Your objective
Repeat every record below exactly as it appears.

[Saved data entries]
====

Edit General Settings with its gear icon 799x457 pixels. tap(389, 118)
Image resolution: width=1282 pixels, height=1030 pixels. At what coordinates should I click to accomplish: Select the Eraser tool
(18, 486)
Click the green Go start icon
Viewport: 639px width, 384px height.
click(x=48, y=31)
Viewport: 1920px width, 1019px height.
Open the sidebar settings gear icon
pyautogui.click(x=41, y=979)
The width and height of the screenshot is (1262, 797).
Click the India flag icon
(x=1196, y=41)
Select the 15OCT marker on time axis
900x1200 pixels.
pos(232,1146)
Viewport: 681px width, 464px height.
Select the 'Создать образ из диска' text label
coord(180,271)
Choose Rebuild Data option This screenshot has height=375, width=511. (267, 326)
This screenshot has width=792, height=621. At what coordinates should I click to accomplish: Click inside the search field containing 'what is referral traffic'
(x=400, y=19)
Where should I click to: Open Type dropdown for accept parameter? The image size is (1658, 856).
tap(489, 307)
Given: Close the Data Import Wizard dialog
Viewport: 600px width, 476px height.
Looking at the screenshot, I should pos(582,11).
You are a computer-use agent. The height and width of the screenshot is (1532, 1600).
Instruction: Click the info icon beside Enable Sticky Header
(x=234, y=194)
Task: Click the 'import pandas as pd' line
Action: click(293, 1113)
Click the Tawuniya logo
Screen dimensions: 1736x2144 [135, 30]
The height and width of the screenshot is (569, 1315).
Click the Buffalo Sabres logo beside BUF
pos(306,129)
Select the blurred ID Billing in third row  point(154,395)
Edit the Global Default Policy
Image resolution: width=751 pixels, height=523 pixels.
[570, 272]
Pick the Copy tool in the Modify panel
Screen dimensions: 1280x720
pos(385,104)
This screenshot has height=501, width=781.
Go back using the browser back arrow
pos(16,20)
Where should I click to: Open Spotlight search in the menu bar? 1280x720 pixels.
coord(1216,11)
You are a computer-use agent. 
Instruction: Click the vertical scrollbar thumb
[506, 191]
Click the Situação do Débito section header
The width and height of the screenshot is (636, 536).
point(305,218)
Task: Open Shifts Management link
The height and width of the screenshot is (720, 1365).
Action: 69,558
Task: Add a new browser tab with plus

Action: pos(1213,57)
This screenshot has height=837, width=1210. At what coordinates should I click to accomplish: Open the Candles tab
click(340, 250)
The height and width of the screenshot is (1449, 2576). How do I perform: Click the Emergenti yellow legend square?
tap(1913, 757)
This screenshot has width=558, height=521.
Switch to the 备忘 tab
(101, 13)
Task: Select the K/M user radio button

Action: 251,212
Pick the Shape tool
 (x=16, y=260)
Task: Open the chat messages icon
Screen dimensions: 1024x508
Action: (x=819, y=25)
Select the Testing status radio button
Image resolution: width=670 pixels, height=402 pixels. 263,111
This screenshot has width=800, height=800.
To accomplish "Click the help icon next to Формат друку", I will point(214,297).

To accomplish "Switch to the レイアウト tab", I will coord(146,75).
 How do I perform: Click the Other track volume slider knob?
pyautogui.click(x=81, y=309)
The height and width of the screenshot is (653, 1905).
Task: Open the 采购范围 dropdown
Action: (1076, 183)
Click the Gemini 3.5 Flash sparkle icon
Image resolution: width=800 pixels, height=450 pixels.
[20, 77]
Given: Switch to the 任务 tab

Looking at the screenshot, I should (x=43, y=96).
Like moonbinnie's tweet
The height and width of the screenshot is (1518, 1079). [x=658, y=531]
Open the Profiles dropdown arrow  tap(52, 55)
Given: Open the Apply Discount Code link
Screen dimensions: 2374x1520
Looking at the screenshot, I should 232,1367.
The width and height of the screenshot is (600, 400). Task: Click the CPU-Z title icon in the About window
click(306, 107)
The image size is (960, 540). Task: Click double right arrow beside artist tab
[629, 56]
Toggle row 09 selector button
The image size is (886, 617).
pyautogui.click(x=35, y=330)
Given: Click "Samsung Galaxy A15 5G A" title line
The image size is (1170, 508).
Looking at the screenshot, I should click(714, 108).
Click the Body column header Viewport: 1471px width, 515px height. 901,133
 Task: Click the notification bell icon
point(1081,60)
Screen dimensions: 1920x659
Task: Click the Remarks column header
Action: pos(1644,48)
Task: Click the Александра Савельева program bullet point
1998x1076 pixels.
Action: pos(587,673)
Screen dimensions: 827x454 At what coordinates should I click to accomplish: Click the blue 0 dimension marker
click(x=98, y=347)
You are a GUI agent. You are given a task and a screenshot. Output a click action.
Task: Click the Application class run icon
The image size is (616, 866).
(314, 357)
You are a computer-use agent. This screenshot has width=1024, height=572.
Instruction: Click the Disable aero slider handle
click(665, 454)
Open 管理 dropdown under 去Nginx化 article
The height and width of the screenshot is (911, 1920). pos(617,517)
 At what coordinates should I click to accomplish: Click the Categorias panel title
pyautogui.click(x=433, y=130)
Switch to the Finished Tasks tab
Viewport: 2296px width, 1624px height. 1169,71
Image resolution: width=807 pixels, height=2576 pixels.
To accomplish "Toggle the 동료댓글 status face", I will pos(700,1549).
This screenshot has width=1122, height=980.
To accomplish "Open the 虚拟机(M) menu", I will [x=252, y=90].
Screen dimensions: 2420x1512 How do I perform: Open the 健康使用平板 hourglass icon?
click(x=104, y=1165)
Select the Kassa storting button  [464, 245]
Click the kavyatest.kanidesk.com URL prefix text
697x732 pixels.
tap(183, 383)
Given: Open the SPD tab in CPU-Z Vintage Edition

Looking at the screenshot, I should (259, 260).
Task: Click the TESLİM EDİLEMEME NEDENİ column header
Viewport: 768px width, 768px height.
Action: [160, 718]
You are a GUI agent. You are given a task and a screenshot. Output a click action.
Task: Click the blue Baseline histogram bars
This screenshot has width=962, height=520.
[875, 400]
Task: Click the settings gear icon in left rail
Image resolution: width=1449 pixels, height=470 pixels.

====

Solution for this problem
Edit General Settings with its gear icon 799x457 pixels. tap(389, 118)
Image resolution: width=1282 pixels, height=1030 pixels. At what coordinates should I click to accomplish: Select the Eraser tool
(18, 486)
Click the green Go start icon
Viewport: 639px width, 384px height.
click(x=48, y=31)
Viewport: 1920px width, 1019px height.
Open the sidebar settings gear icon
pyautogui.click(x=41, y=979)
The width and height of the screenshot is (1262, 797).
Click the India flag icon
(x=1196, y=41)
Select the 15OCT marker on time axis
900x1200 pixels.
pos(232,1146)
Viewport: 681px width, 464px height.
Select the 'Создать образ из диска' text label
coord(180,271)
Choose Rebuild Data option This screenshot has height=375, width=511. (267, 326)
This screenshot has width=792, height=621. At what coordinates should I click to accomplish: Click inside the search field containing 'what is referral traffic'
(x=400, y=19)
Where should I click to: Open Type dropdown for accept parameter? The image size is (1658, 856).
tap(489, 307)
Given: Close the Data Import Wizard dialog
Viewport: 600px width, 476px height.
Looking at the screenshot, I should pos(582,11).
You are a computer-use agent. The height and width of the screenshot is (1532, 1600).
Instruction: Click the info icon beside Enable Sticky Header
(x=234, y=194)
Task: Click the 'import pandas as pd' line
Action: click(293, 1113)
Click the Tawuniya logo
Screen dimensions: 1736x2144 [135, 30]
The height and width of the screenshot is (569, 1315).
Click the Buffalo Sabres logo beside BUF
pos(306,129)
Select the blurred ID Billing in third row  point(154,395)
Edit the Global Default Policy
Image resolution: width=751 pixels, height=523 pixels.
[570, 272]
Pick the Copy tool in the Modify panel
Screen dimensions: 1280x720
pos(385,104)
This screenshot has height=501, width=781.
Go back using the browser back arrow
pos(16,20)
Where should I click to: Open Spotlight search in the menu bar? 1280x720 pixels.
coord(1216,11)
You are a computer-use agent. 
Instruction: Click the vertical scrollbar thumb
[506, 191]
Click the Situação do Débito section header
The width and height of the screenshot is (636, 536).
point(305,218)
Task: Open Shifts Management link
The height and width of the screenshot is (720, 1365).
Action: 69,558
Task: Add a new browser tab with plus

Action: pos(1213,57)
This screenshot has height=837, width=1210. At what coordinates should I click to accomplish: Open the Candles tab
click(340, 250)
The height and width of the screenshot is (1449, 2576). How do I perform: Click the Emergenti yellow legend square?
tap(1913, 757)
This screenshot has width=558, height=521.
Switch to the 备忘 tab
(101, 13)
Task: Select the K/M user radio button

Action: 251,212
Pick the Shape tool
 (x=16, y=260)
Task: Open the chat messages icon
Screen dimensions: 1024x508
Action: (x=819, y=25)
Select the Testing status radio button
Image resolution: width=670 pixels, height=402 pixels. 263,111
This screenshot has width=800, height=800.
To accomplish "Click the help icon next to Формат друку", I will point(214,297).

To accomplish "Switch to the レイアウト tab", I will coord(146,75).
 How do I perform: Click the Other track volume slider knob?
pyautogui.click(x=81, y=309)
The height and width of the screenshot is (653, 1905).
Task: Open the 采购范围 dropdown
Action: (1076, 183)
Click the Gemini 3.5 Flash sparkle icon
Image resolution: width=800 pixels, height=450 pixels.
[20, 77]
Given: Switch to the 任务 tab

Looking at the screenshot, I should (x=43, y=96).
Like moonbinnie's tweet
The height and width of the screenshot is (1518, 1079). [x=658, y=531]
Open the Profiles dropdown arrow  tap(52, 55)
Given: Open the Apply Discount Code link
Screen dimensions: 2374x1520
Looking at the screenshot, I should 232,1367.
The width and height of the screenshot is (600, 400). Task: Click the CPU-Z title icon in the About window
click(306, 107)
The image size is (960, 540). Task: Click double right arrow beside artist tab
[629, 56]
Toggle row 09 selector button
The image size is (886, 617).
pyautogui.click(x=35, y=330)
Given: Click "Samsung Galaxy A15 5G A" title line
The image size is (1170, 508).
Looking at the screenshot, I should click(714, 108).
Click the Body column header Viewport: 1471px width, 515px height. 901,133
 Task: Click the notification bell icon
point(1081,60)
Screen dimensions: 1920x659
Task: Click the Remarks column header
Action: pos(1644,48)
Task: Click the Александра Савельева program bullet point
1998x1076 pixels.
Action: pos(587,673)
Screen dimensions: 827x454 At what coordinates should I click to accomplish: Click the blue 0 dimension marker
click(x=98, y=347)
You are a GUI agent. You are given a task and a screenshot. Output a click action.
Task: Click the Application class run icon
The image size is (616, 866).
(314, 357)
You are a computer-use agent. This screenshot has width=1024, height=572.
Instruction: Click the Disable aero slider handle
click(665, 454)
Open 管理 dropdown under 去Nginx化 article
The height and width of the screenshot is (911, 1920). pos(617,517)
 At what coordinates should I click to accomplish: Click the Categorias panel title
pyautogui.click(x=433, y=130)
Switch to the Finished Tasks tab
Viewport: 2296px width, 1624px height. 1169,71
Image resolution: width=807 pixels, height=2576 pixels.
To accomplish "Toggle the 동료댓글 status face", I will pos(700,1549).
This screenshot has width=1122, height=980.
To accomplish "Open the 虚拟机(M) menu", I will [x=252, y=90].
Screen dimensions: 2420x1512 How do I perform: Open the 健康使用平板 hourglass icon?
click(x=104, y=1165)
Select the Kassa storting button  [464, 245]
Click the kavyatest.kanidesk.com URL prefix text
697x732 pixels.
tap(183, 383)
Given: Open the SPD tab in CPU-Z Vintage Edition

Looking at the screenshot, I should (259, 260).
Task: Click the TESLİM EDİLEMEME NEDENİ column header
Viewport: 768px width, 768px height.
Action: [160, 718]
You are a GUI agent. You are given a task and a screenshot. Output a click action.
Task: Click the blue Baseline histogram bars
This screenshot has width=962, height=520.
[875, 400]
Task: Click the settings gear icon in left rail
Image resolution: width=1449 pixels, height=470 pixels.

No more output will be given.